I have the following folder structure where I have a web app running:
/root/public/index.php
I have a .htaccess
in the /root
that redirects all requests to /root/public
but I am also able to access my content by prepending the /public
directory in my request for example at the moment I can do
www.example.com/public/index.php
www.example.com/index.php
Both lead to the same resource but I only want people to access the resource by going to and return an error if they try to directly access the /public
directory
www.example.com/index.php
My current .htaccesss
look like this:
<IfModule mod_rewrite.c>
RewriteEngine On
RewriteRule ^(.*)$ public/ [L]
</IfModule>
What am I missing here to stop the accessibility of my /public
folder via URLs?
I have tried applying some rewrite rules used by WordPress` but that didn't work for my use-case by following the guide here: https://wordpress.org/documentation/article/htaccess/
You can do something like this:
RewriteEngine On
# Block direct requests to the "/public" subdirectory
RewriteCond %{ENV:REDIRECT_STATUS} ^$
RewriteRule ^public/ - [F]
# Rewrite all requests to "/public/index.php"
RewriteRule ^ public/index.php [END]
(The <IfModule>
wrapper is not required and should be removed.)

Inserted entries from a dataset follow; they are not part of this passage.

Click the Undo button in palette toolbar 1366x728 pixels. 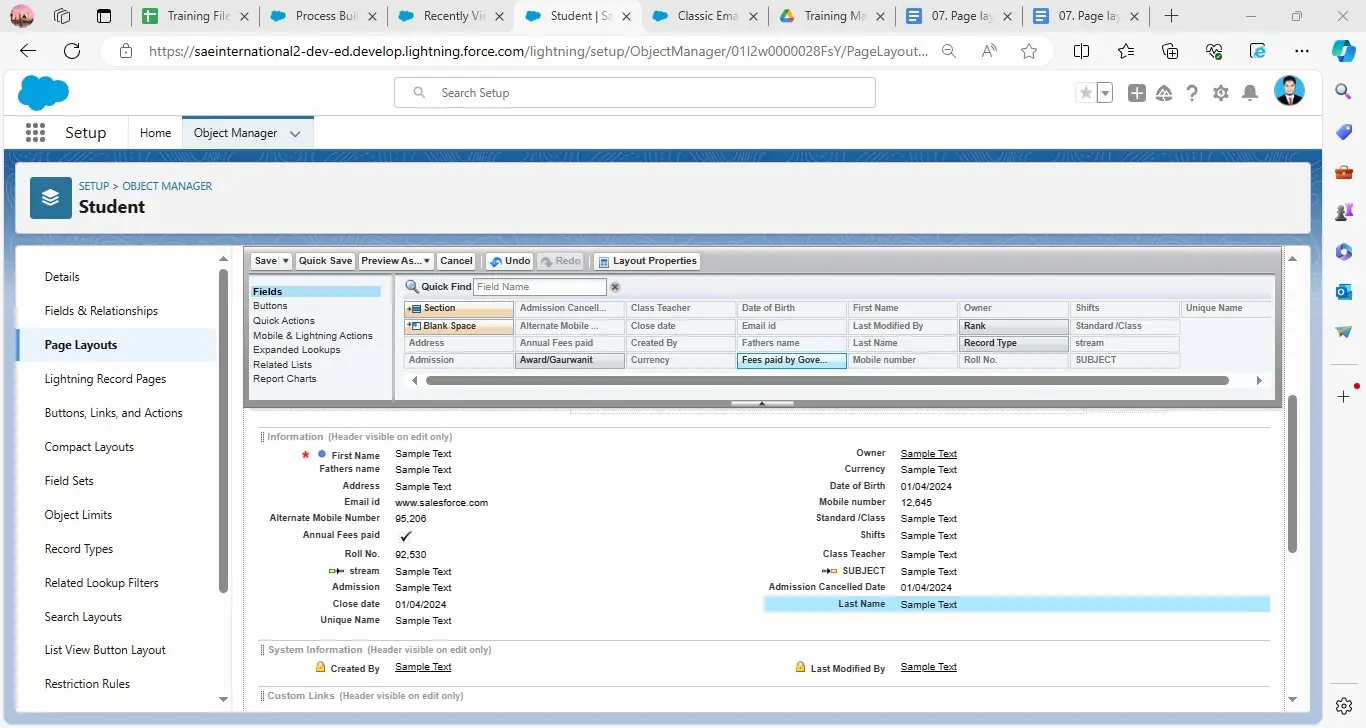click(509, 261)
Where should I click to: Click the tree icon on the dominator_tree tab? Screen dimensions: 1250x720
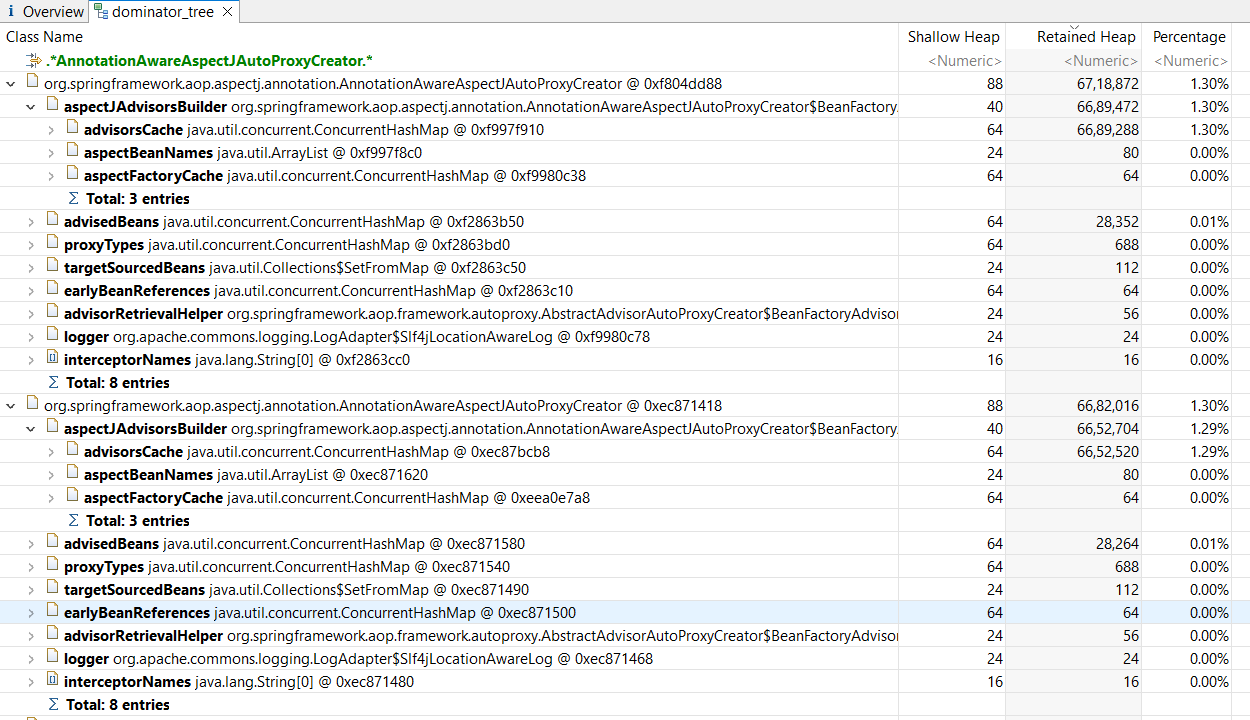(x=99, y=12)
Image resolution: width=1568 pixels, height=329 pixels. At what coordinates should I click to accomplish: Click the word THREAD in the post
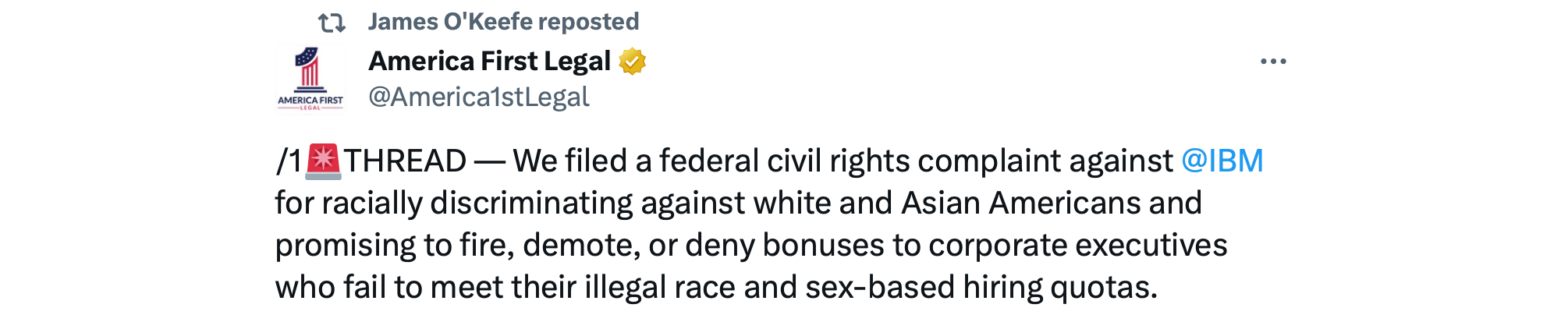point(406,161)
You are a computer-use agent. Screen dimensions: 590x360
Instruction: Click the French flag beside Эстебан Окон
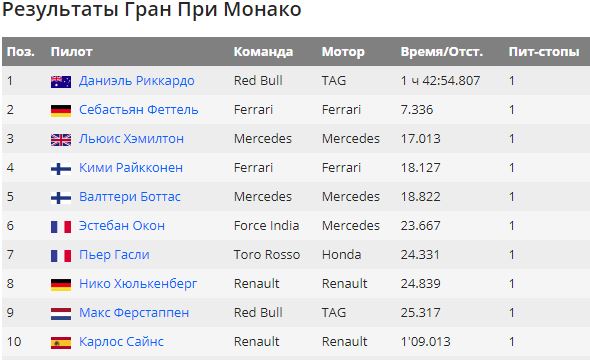point(61,226)
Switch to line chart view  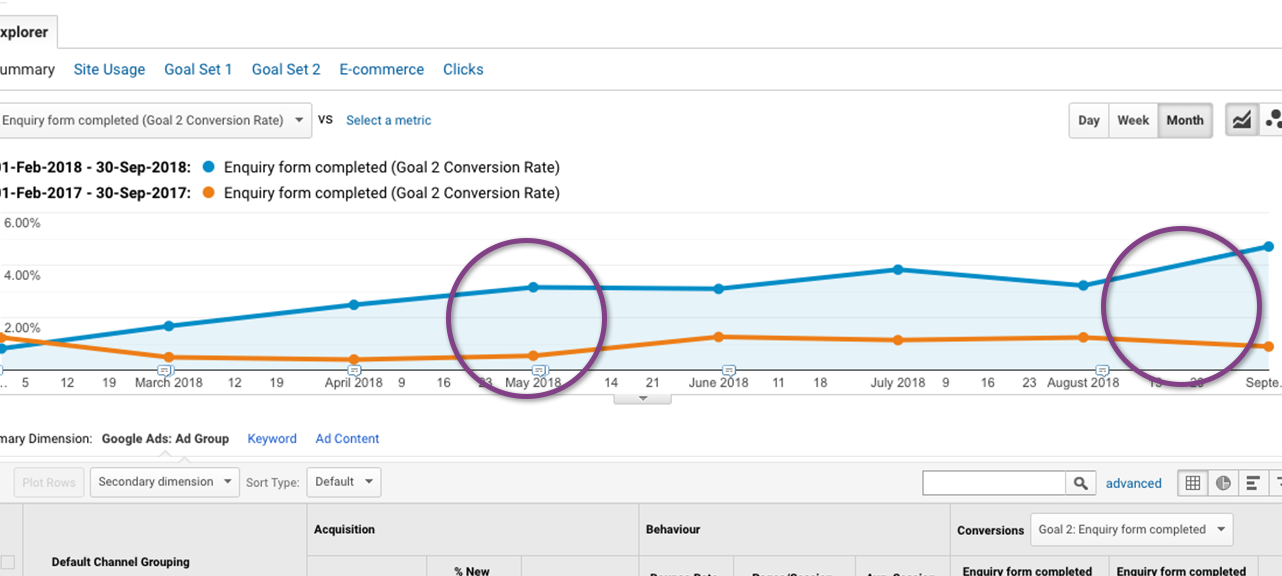pos(1241,120)
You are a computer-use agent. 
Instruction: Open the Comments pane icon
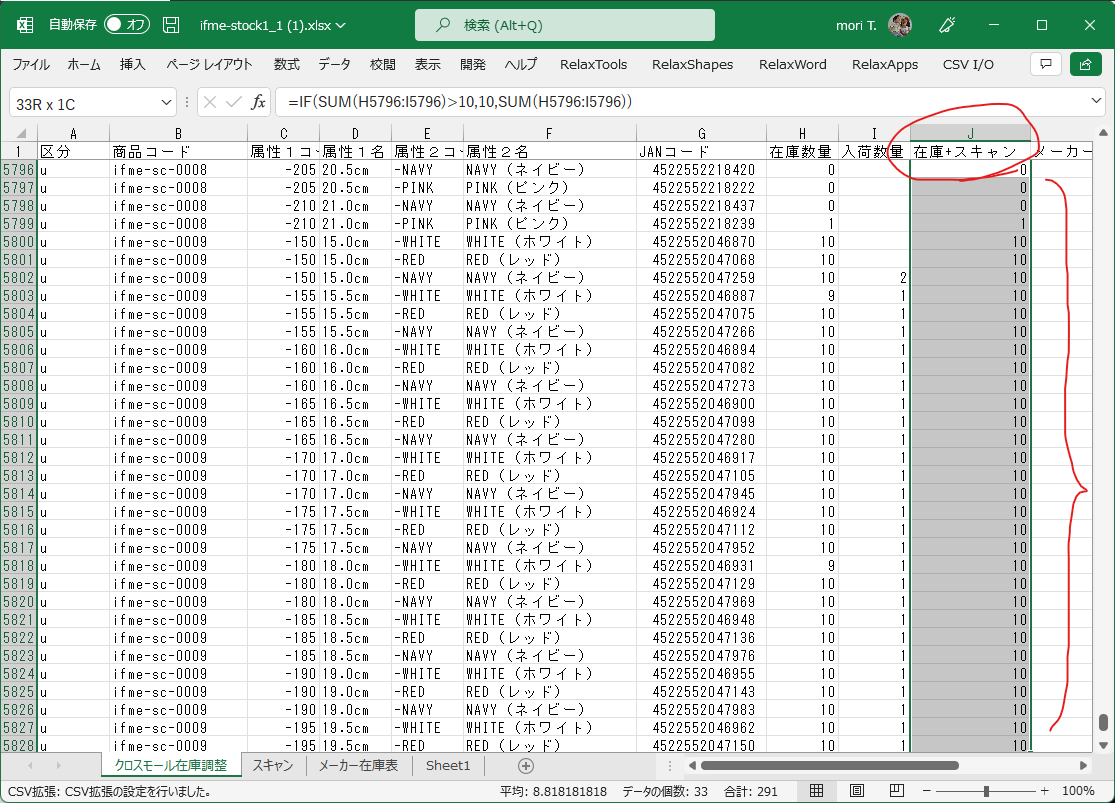(x=1045, y=64)
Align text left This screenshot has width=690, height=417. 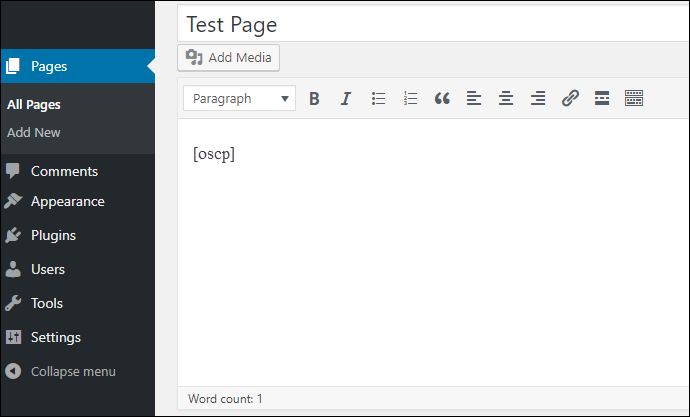point(474,99)
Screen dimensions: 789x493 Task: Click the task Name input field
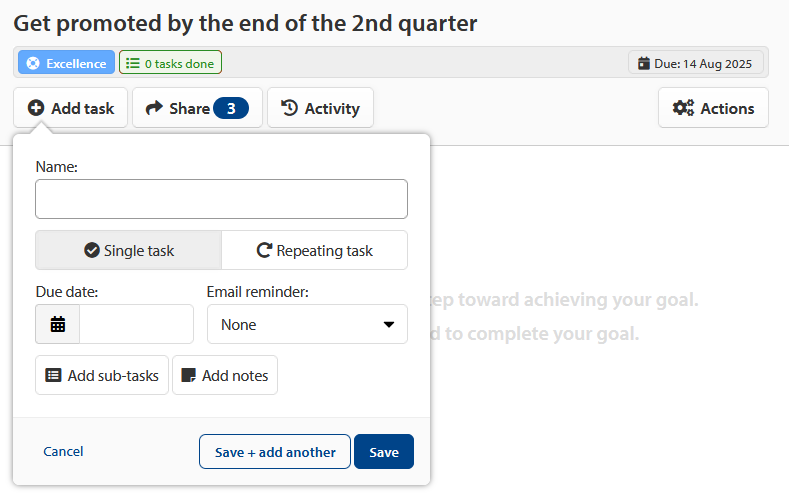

The check against the REDIRECT_STATUS
environment variable ensures that only direct requests (from the user) are checked and not rewritten requests by the later rewrite.
Note that I changed your existing rule to rewrite the request directly to /public/index.php
since that would seem to be the intention. (Rather than relying on the DirectoryIndex
.)
Although, I'm wondering how you are managing your static assets (if any)?